Canada a Haven for Spam
Lawmakers failing to Act against Canadian Spammers
By Angela Marx - December 2008.
Canada has numerous companies engaging in spam. So much that Canada ranks 5th in the world behind Iran, Nigeria, Kenya, and Israel. That means Canada is a bigger spammer than even China.
So why does Canada have so many spammers? Its simple. Canada is the only G7 country that DOES NOT have strong anti-spam legislation.
In November 2008 a California court awarded social networking giant Facebook $873 million (U.S.) in damages arising from the activities of a single spamming organization.
The decision garnered headlines in Canada because the spammer targeted in the lawsuit operates out of Montreal.
Facebook acknowledges it is unlikely to recover much of the awarded damages, the case has put the spotlight on Canada's failure to introduce long-overdue antispam legislation.
The fact that organizations are forced to use United States laws and courts to deal with Canadian spammers points to an inconvenient truth Ð Canadian antispam laws are woefully inadequate and we are rapidly emerging as a haven for spammers eager exploit the weak legal framework.
Some anti-spam activists argue that the USA needs more than just a fine and that mandatory prison time should be part of the punishment, similar to white-collar fraud. Then Canada could extradite criminals to the USA to face trial.
Canada initially recognized the need to address the spam issue in 2004 with the formation of a National Task Force on Spam that included a broad cross-section of marketers, telecom companies, and public policy groups (I was a member). The task force unanimously recommended the government introduce antispam legislation.
Years later, the issue continues to languish on the legislative agenda. Successive governments Ð Conservative and Liberal Ð have failed to introduce legislation (the notable exception is a private member's bill introduced by Senator Yoine Goldstein earlier this year).
During this fall's election campaign, Stephen Harper's Conservatives promised to address the issue, yet a commitment to antispam legislation was missing from the government's forthcoming priorities outlined in the recent Speech from the Throne. Evidently Harper doesn't care enough about the issue.
The continuing delays are particularly problematic given the increasingly criminal nature of spam.
Once regarded as just a nuisance, the recent flood of spam spoofing the Canada Revenue Agency that encouraged recipients to forward sensitive personal information highlights the real dangers of identity theft that can result from spam activities.
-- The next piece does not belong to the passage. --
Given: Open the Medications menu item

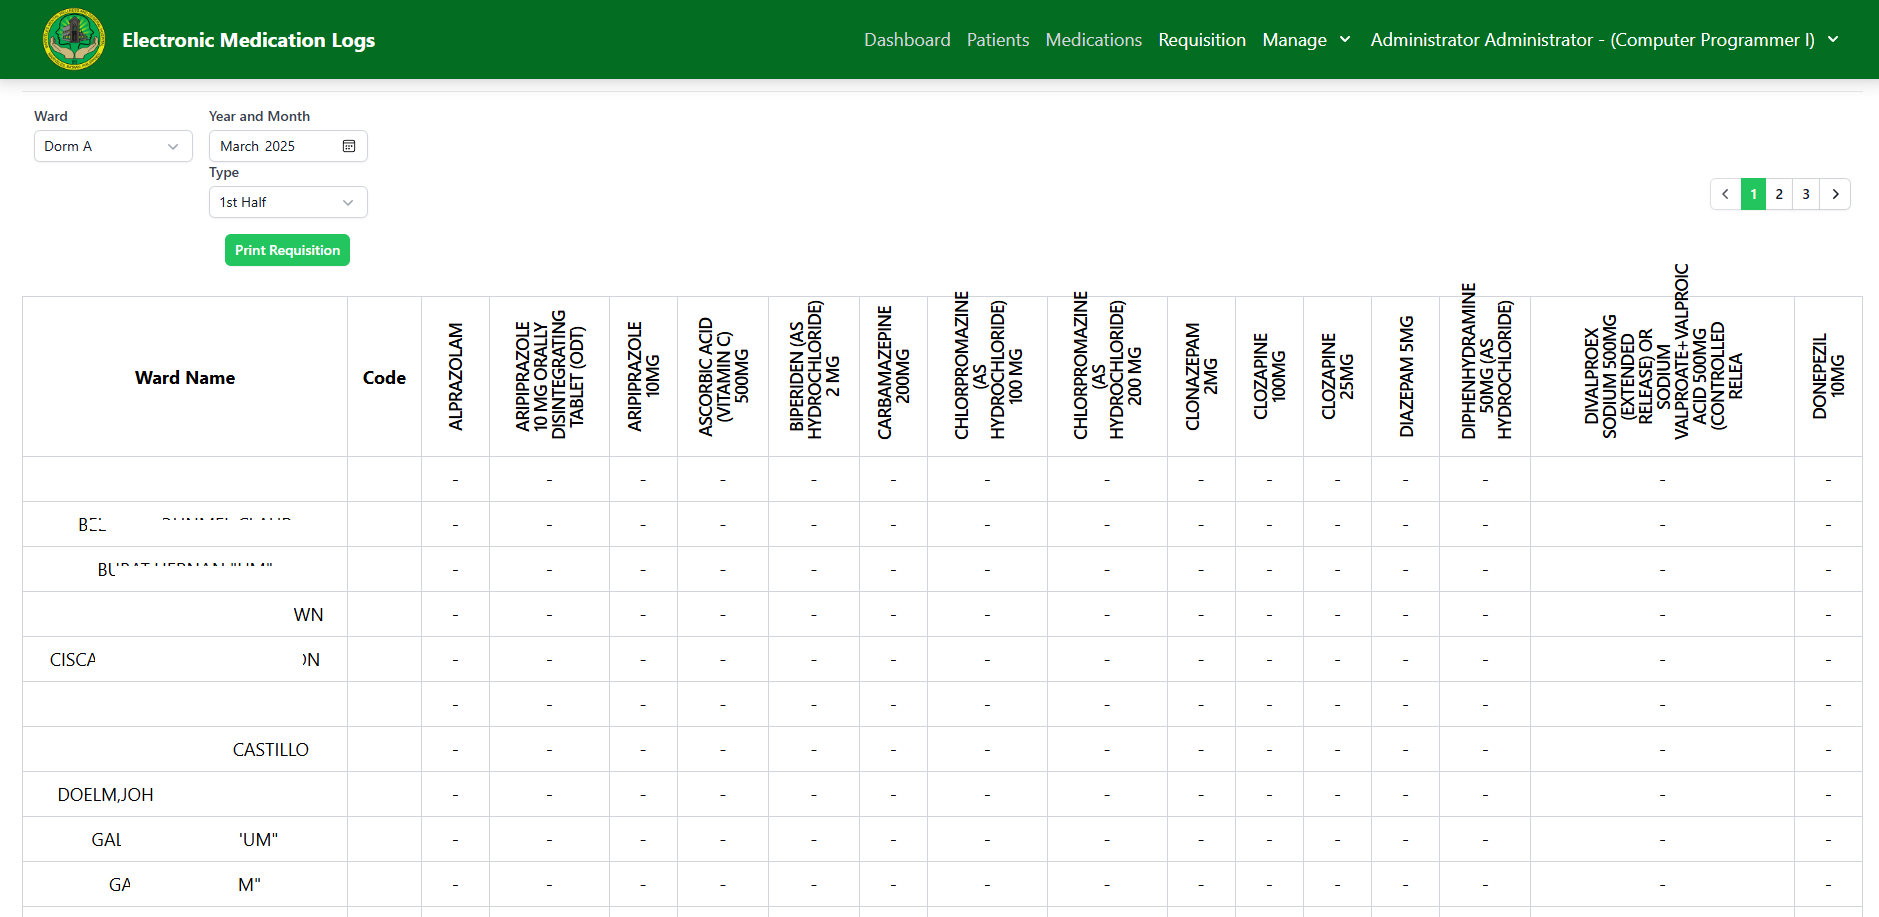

The Facebook case is just the latest illustration that government inaction has had an impact. Companies anxious to target Canadian-based spammers have been forced to turn to other countries to do the job, while international law enforcement investigations into criminal spam run the risk of stalling in Canada since authorities may lack the requisite investigatory powers.
As the only G7 country without antispam legislation, it was only a matter of time before spammers began to take advantage.
Antispam software company Cloudmark recently presented data on the origins of spam from web-based email providers such as Hotmail, Gmail, and Yahoo at an international antispam conference in Germany. Its research indicates that the majority of email Ð often up to 80 per cent Ð from these popular services is now spam.
Another recent study from California demonstrated how spammers profit by shifting the costs traditionally borne by marketers to the recipients of spam, namely Internet users. Although many people immediately delete spam messages, the study found spammers remain profitable even with very low response rates.
In light of its profit-making potential, no amount of antispam legislation will completely eliminate the problem.
However, the experience to date in other countries has shown tough new measures can reduce the amount of spam that originates from domestic sources.
Given the fact there are still several major Canadian spamming organizations that are thriving under the current legal framework, the best way to reduce the amount of made-in-Canada spam is to change the law.
Given the option... I'd like to find these Canadian "spamming organizations" and take a crowbar to their computers and god-help-me I don't kill a few of them.
If the Canadian lawmakers like Stephen Harper are too stupid to punish these miscreants its time Canadians took the matter into their own hands.